Allan Stevo writes:
President Obama’s acolytes have begun circulating the term “middle-class economics” through the Sunday morning news programs and throughout the media.
That exact phrase “middle class economics” I’ve heard repeated 15-20 times in the media these last two days by the President’s supporters in preparation for tonight’s State of the Union address.
Congressman Charlie Rangel even somehow managed to hit upon that term — “middle-class economics” — while part of a panel discussion on the legacy of the Rev. Dr. Martin Luther King Jr. Sunday at the Apollo Theater in Harlem.
Keen observers of politics judge politicians based on their actions, not their words. As most voters are not keen observers of politics, the game of politics tends to favor the one who speaks most eloquently and repeats the popular talking points the most.
The President may have already won tonight’s State of the Union face off by simply staying on message and being repetitive. He is perfectly on point with the term “middle class economics” since Americans naturally care about their personal economic affairs, especially in tough times, and approximately two-thirds of Americans consider themselves middle class.
President Obama will repeat “middle class economics” a minimum of 25 times tonight. The more he repeats it the better he will poll.
The economy still has not turned around for many Americans. Advocates of free markets understand that the more government programs exist aimed at encouraging that turn around the more unlikely that turn around is to occur, since growing the government drains resources from the rest of the economy. While government spending can create jobs, it does not create jobs and other desired economic output as efficiently as money left in private hands.
Polling data aside, free market advocates know that President Obama’s actions are likely to have an effect entirely contrary to his words. He’s more likely to hamstring the middle class than to create a new path to prosperity.
While this would only represent steps in the right direction, free market advocates know that ideas like the following will turn the economy around and cause America to dramatically grow in prosperity. Steps like these ten would be the first stages a plan that would truly constitute “middle class economics.”
1. Implementing a plan to entirely phase out the personal income tax.
2. Phasing out the capital gains tax over the next decade.
3. Reducing US corporate income tax so that it is no longer the highest in the world. In fact, seeking to make it the lowest in the world would be preferable. This will prove an immediate job creator at all levels of the economy.

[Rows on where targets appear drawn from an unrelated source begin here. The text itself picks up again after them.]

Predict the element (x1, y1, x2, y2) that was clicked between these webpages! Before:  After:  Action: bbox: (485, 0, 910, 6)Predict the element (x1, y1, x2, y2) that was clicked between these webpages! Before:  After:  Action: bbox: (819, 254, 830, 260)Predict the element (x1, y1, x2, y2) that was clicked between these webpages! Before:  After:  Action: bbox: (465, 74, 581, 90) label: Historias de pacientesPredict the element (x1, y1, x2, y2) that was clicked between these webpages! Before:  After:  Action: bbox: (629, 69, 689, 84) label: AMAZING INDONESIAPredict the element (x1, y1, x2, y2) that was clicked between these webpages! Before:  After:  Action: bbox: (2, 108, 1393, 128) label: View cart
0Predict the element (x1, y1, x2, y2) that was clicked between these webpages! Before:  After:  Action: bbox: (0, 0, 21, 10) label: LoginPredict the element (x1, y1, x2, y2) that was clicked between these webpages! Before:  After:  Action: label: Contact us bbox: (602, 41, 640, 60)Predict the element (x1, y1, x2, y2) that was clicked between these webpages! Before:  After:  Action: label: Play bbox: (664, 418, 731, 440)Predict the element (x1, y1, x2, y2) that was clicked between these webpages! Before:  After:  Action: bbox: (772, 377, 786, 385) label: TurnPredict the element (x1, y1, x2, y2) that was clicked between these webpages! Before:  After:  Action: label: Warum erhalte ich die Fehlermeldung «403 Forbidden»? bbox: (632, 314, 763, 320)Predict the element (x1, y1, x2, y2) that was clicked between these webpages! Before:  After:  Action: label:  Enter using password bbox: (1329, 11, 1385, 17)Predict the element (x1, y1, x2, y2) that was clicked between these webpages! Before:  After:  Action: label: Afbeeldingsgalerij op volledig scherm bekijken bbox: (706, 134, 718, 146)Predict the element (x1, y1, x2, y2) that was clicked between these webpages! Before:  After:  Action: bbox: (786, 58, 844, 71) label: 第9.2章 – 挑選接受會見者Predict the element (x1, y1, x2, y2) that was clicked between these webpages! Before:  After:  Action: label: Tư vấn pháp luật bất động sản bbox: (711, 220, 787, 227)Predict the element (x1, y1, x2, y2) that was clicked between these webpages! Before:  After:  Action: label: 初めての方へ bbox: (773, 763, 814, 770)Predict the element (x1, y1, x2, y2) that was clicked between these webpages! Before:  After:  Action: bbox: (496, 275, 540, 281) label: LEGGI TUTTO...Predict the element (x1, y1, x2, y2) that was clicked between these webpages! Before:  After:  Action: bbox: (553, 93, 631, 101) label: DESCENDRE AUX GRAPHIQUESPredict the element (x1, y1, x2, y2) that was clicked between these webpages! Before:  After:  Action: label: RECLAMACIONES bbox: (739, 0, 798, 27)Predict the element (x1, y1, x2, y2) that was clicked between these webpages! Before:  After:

4. Implementing a plan to reduce the federal budget by no less than 10% each year and returning it to the levels of just one decade ago.
5. Entirely eliminating unnecessary and redundant bureaucracies. Depending on your definition of redundant, that might include the entire government. The Departments of Education, Commerce, Housing, and Interior would be good cabinet level cuts for the President to start with, along with FEMA and the IRS. Eliminating those does not make one adversarial to the stated goals of those programs, only adversarial to the redundant, bureaucratic, and costly way they pursue their stated goals.
6. Scaling back international commitments, making other nations pay for their own security, and focussing on American defense, which would allow for a DOD cut as large as 30% while allowing renewed focus on American defense and ensuring longterm stability for our veterans.
7. Stopping the implementation of any new government regulation.
8. Reducing all welfare spending of any kind, including corporate welfare and bailouts, while placing a moratorium on all new federal welfare expansion, such as federal level schemes directed toward higher education or medical care.
9. Allowing the middle class to cooperate in the free market as the market does its jobs of efficiently distributing resources while providing cutthroat innovation, surging growth, and competitive prices for consumers.
10. Nothing. Even if the President of the United States would go golfing and do nothing else the next 2 years, the United States, with all of its existing economically injurious laws, would become more prosperous simply because businesses could be assured of two solid years without even more economically injurious legislation.
If President Obama did those things he would have a more prosperous economy on his hands a year from now and the Democrats would sweep DC in 2016.
That’s “middle class economics” that I would forever praise him for following.